## Instrucciones de trabajo
**a.** En el fragmento sobre la soledad en Ginebra, ¿a qué ciudad regresaron los editores y en qué medio de transporte?
**b.** Prolonga el fragmento sobre la soledad en Ginebra a partir de su última oración.

## Fragmento de página

· · ·

Edición nº 71
Sobre la soledad absoluta |
La visita del
ángel
Los periodistas ya terminaron sus entrevistas, los editores
tomaron el tren de regreso a Zurich, los amigos con quienes había
cenado volvieron a sus casas; yo salgo a caminar por Ginebra. La
noche es particularmente agradable, las calles desiertas, los bares
y restaurantes llenos de vida, todo parece absolutamente tranquilo,
en orden, bonito, y de repente...
Y de repente me doy cuenta de que estoy absolutamente solo.
Es evidente que ya estuve solo muchas veces este año. Es
evidente que en algún lugar, a dos horas de vuelo, mi mujer
me espera. Es evidente que después de un día agitado
como el de hoy, nada mejor que caminar por las callejuelas y rincones
de la ciudad antigua, sin tener que hablar con nadie, apenas contemplando
la belleza que me rodea. Solo que esta noche, por alguna razón
que desconozco, este sentimiento de soledad es absolutamente opresor,
angustiante: no tengo con quien compartir la ciudad, el paseo, los
comentarios que me gustaría hacer.

· · ·

## Datos proporcionados
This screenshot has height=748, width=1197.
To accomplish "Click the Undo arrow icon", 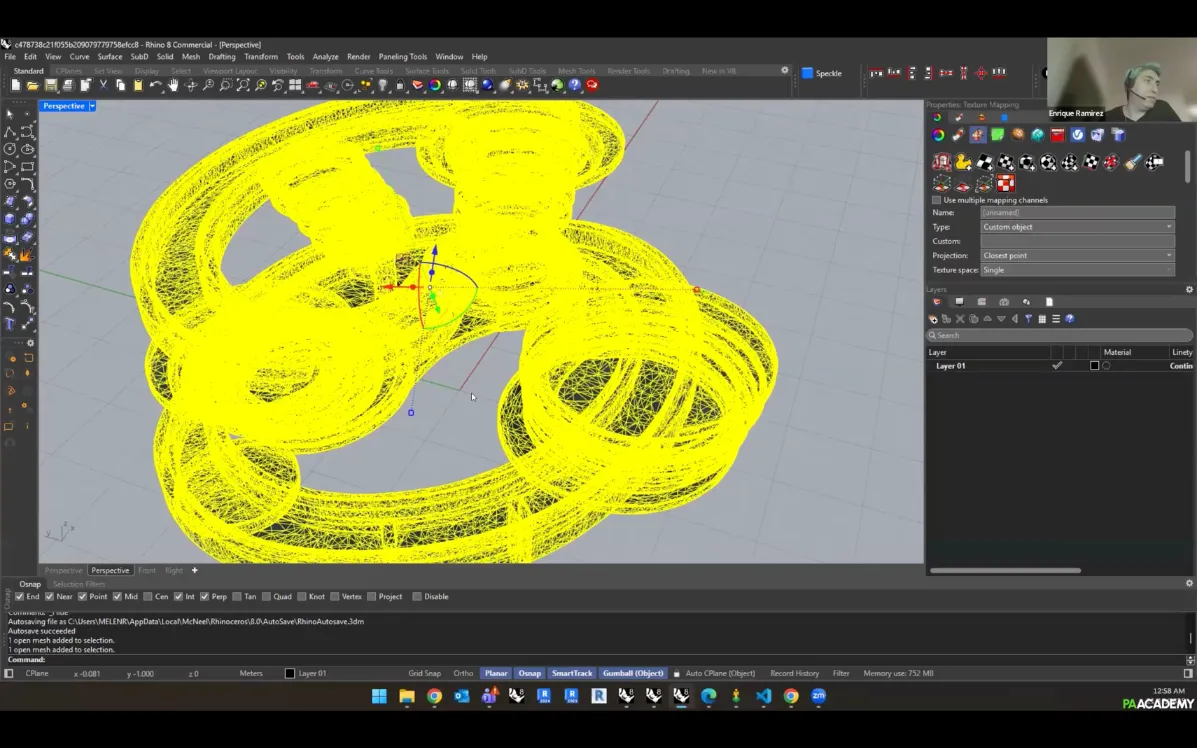I will coord(155,86).

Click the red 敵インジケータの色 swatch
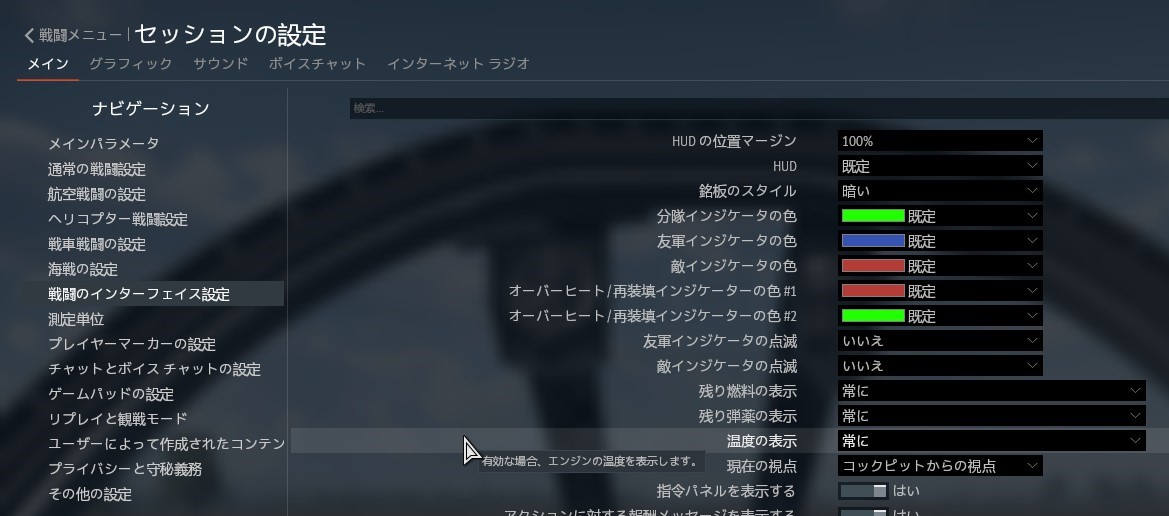[x=873, y=266]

· · ·

## Lista de respuestas
**a.** A Zurich, en tren.

**b.**
Claro, tengo un teléfono celular en el bolsillo y un número
razonable de amigos aquí, pero creo que ya es muy tarde para
llamar a nadie. Considero la posibilidad de entrar en uno de los
bares, pedir algo para beber, y muy probablemente alguien me reconocerá
y me invitará a sentarme en su mesa. Pero pienso también
que es importante ir hasta el fondo de este vacío, de esta
sensación de que a nadie le importa si existimos o no, y
por eso continúo caminando.
Veo una fuente y recuerdo que estuve allí el año
pasado, con una pintora rusa que acababa de ilustrar un texto que
yo había escrito para Amnistía Internacional. Aquel
día casi no intercambiamos palabra alguna, solamente escuchamos
las gotas de agua y la música de un violín que llegaba
de lejos. Tanto yo como la pintora rusa estábamos inmersos
en nuestros pensamientos, pero ambos sabíamos que, aun cuando
distantes, no estábamos solos.
Camino un poco más, en dirección a la catedral.
Miro al otro lado de la calle, una ventana está semiabierta
y allí dentro puedo ver a una familia conversando; la sensación
de soledad aumenta avasalladoramente por causa de eso, el paseo
se ha transformado en un empeño de adentrarme en la noche,
buscando comprender lo que es sentirse absolutamente solo.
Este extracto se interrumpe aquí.